ZURICH (Reuters) – Swiss drugmaker Roche’s (ROG.S) Alecensa has been recommended for approval in Europe as a first-line treatment for mutated lung cancer, a key European Medicines Agency (ESA) experts panel said on Friday.
Alecensa is among new drugs Roche is counting on to help offset patent declines for its older medicines. Zuercher Kantonalbank analyst Michael Nawrath estimates annual sales of Alecensa will hit 1.4 billion Swiss francs (1.08 billion pounds)by 2024 and capture about 70 percent of the market.
The Committee for Medicinal Products for Human Use (CHMP) backed Alecensa for adults as an initial monotherapy against ALK positive non-small cell lung cancer.

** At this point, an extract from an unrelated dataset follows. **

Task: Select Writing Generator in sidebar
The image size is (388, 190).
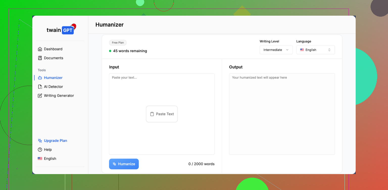Action: [x=59, y=96]
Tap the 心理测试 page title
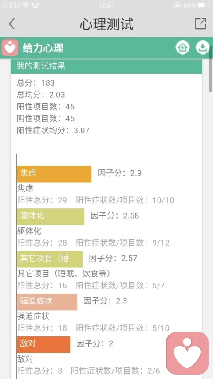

The European Commission, which must issue final approval, usually follows the CHMP’s recommendations.
Patients taking the targeted lung cancer drug have a far lower risk of their disease spreading in the brain than those on Pfizer’s (PFE.N) Xalkori, the current standard of care, according to clinical trial data.

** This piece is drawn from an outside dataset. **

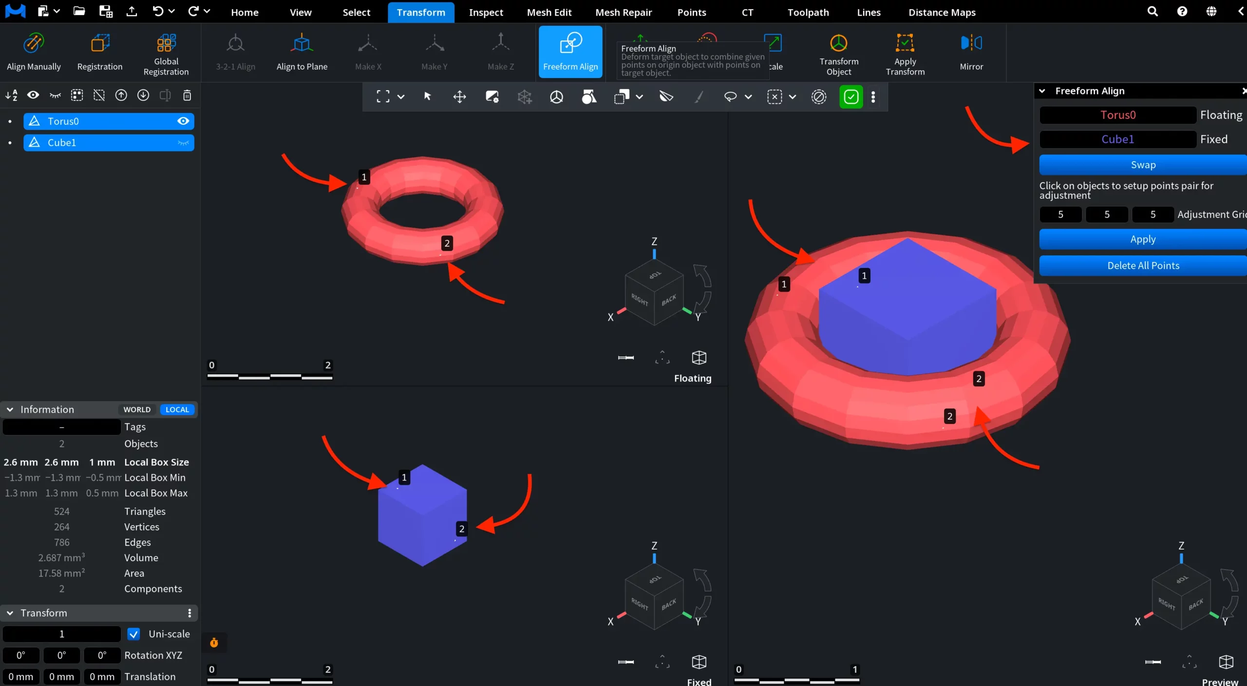Click the move arrows tool in viewport toolbar
This screenshot has width=1247, height=686.
459,97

Alecensa was previously approved to treat lung cancer in patients who had failed other treatments.
The race for new first-line treatments for ALK-positive lung cancer has grown crowded.

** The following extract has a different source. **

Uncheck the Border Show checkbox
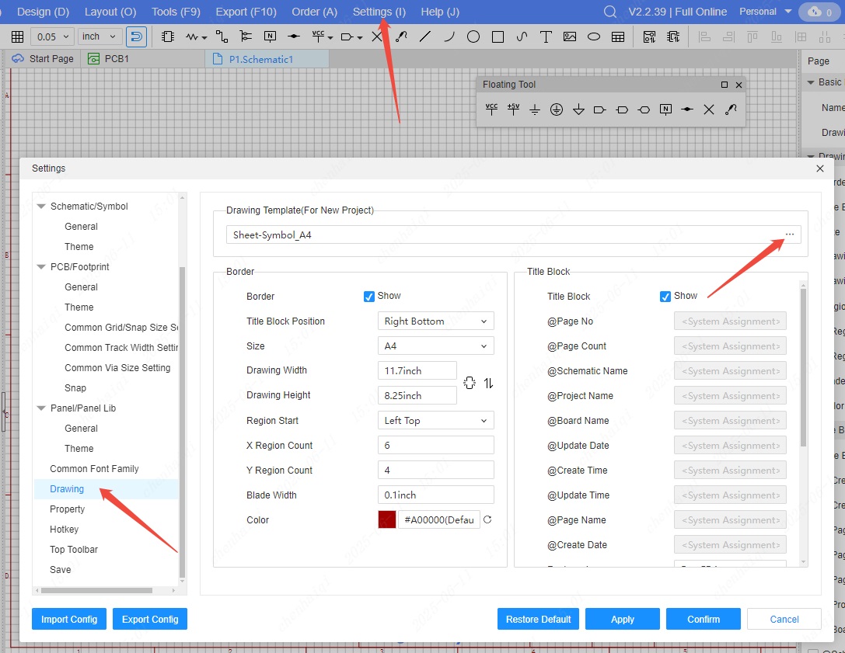845x653 pixels. pos(369,297)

Novartis (NOVN.S) also has a relatively new drug called Zykadia, as does Takeda (4502.T) with its Alunbrig.
Roche is still awaiting first-line approval for Alecensa in the United States, where it won priority review from the Food and Drug Administration in August.
Among other hotly expected drug decisions this year, Roche is still awaiting European approval for its multiple sclerosis medicine Ocrevus, but the CHMP release on Friday did not mention that drug.
Ocrevus has already been approved in the United States and racked up 192 million francs in first-half sales, a factor behind Roche’s decision in July to upgrade its full-year sales growth forecast.